La "bonne gouvernance" ? "La cause principale [de la mauvaise gestion], c’est que nous n’avons pas assez de capacités de gestion. Nous ne sommes pas organisés pour savoir par où commencer [...] Un autre grand problème, c’est la dette. Les emprunts ont souvent été obtenus dans les années qui ont suivi les indépendances, quand les pays n’avaient pas de véritable autonomie par rapport à leurs anciens colonisateurs. S’ils n’ont pas toujours servi au développement, les responsabilités sont partagées. Demander le remboursement de la dette dans ces conditions, c’est un peu injuste ".

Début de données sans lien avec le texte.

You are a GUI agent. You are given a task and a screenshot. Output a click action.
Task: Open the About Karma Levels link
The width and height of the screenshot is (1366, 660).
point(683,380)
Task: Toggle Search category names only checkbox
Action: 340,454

L’action chez Compaoré est toujours sous-tendue par une vraie réflexion. Il n’agit pas pour agir et déteste, avant tout, laisser penser que l’agitation peut tenir lieu d’action. Mais cette réflexion qui impulse (ou tente d’impulser) l’action n’est possible que parce que le chef de l’Etat est rompu au dialogue et au débat avec l’ensemble de ses collaborateurs. C’est l’héritage des années militantes avant, pendant et après la "révolution ".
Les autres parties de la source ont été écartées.